### GOAL OF THE EXERCISE
Retype, word for word, each line between the lines holding "You are a computer-use agent. The" and "Instruction: Open the All Pages document icon", inclusive, and leave the rest of the data alone.

### EXCERPTED RECORDS
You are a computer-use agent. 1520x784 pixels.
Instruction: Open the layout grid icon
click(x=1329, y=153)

==

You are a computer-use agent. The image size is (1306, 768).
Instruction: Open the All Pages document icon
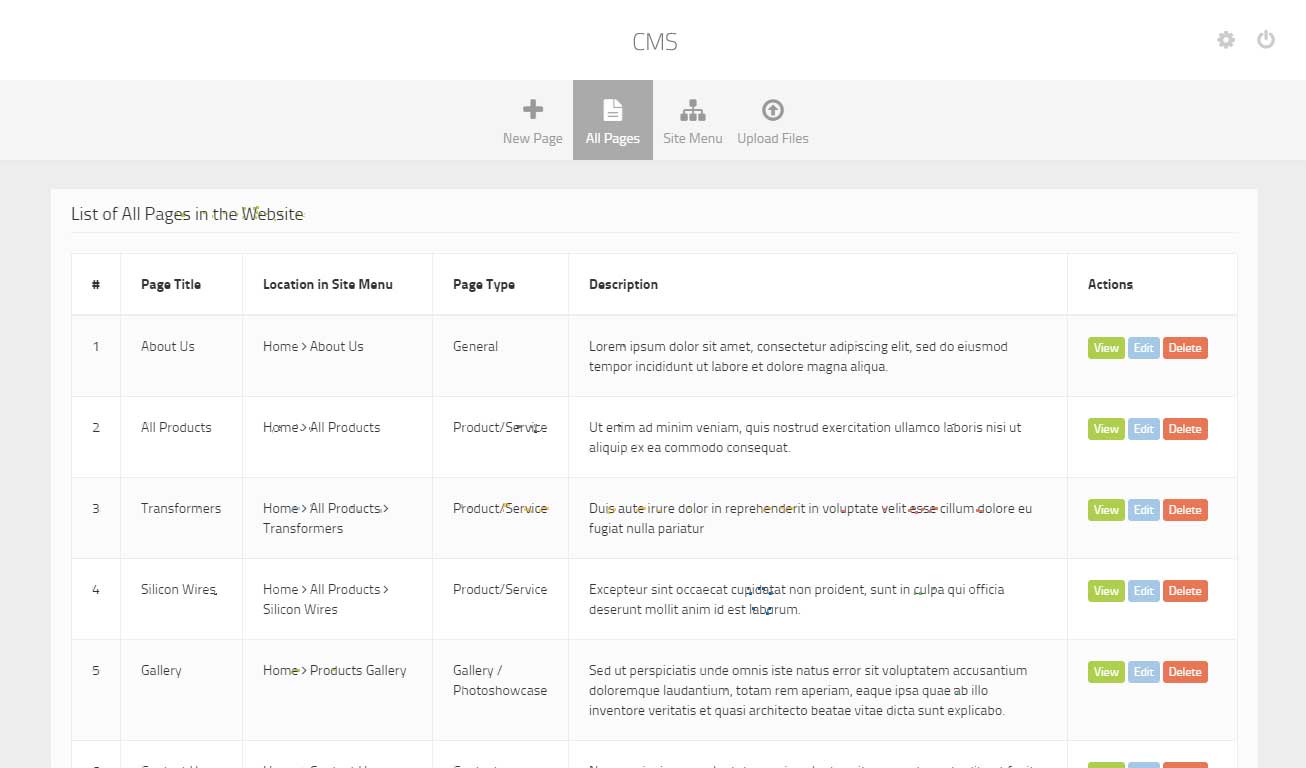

### WRITTEN SOLUTION
You are a computer-use agent. The image size is (1306, 768).
Instruction: Open the All Pages document icon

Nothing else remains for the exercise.